Qlik Sense could definitely solve that problem in a number of ways. 

1. Assuming you have a field called QuarterOrdered and a field called QuarterShipped (or dates) you can create a flag while loading. Simply say "IF (QuarterShipped > QuarterOrdered, 1, 0) as ShippedDifferentQuarter"  Then you can simply put a Filter on your screen so the end user can filter to the values that were shipped in another quarter. Any KPI's/Charts you have would immediately be responsive. So if you had expression like Count(OrderID) it would only count the orders that shipped in different quarter. 

2. If you don't want to make the user choose and simply want to show the count of all orders shipped in a different quarter as a KPI on it's own you can simply use an IF condition. Sum(ShippedDifferentQuarter). It simply adds up the 1's that represent the rows that were shipped in a different quarter. 

3. Let's say you want to get the total of the $ values of the orders shipped in a different quarter. You can simply use an expression like "Sum(OrderAmount * ShippedDifferentQuarter)" Gotta love basic math. Anything times 1 is the value, while anything times 0 is 0. 

4. Let's say you want to provide the flexibility for the end user to make a selection, and you don't like 1 and 0 because end users don't know what BOOLEAN values are, and still have the ability to do the cool math stuff.
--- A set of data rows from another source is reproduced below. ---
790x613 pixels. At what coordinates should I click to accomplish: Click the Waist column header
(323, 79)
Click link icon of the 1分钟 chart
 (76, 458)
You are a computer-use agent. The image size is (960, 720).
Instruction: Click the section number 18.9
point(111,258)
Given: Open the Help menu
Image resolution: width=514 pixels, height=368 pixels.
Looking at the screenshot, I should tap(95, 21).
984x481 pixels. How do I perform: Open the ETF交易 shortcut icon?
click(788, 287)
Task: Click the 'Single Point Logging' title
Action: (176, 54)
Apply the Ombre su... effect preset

In your Load Script you can use this expression instead which allows you to show Yes or No to end users, but still do the math because Qlik supports a field that has DUAL data types. 

IF (QuarterShipped > QuarterOrdered, Dual('Yes',1) , Dual('No',0) ) as ShippedDifferentQuarter

5. PS - You can also use the IF expression from example 1 inside a Sum function if you don't want to touch the load to just get the value on the fly in a KPI or something. 

Sum(    IF (QuarterShipped > QuarterOrdered, 1, 0) )

 

nicouek
Contributor III
Contributor III
Author

Thank you very much @Dalton_Ruer, I am going to get on it right away. Thank you again.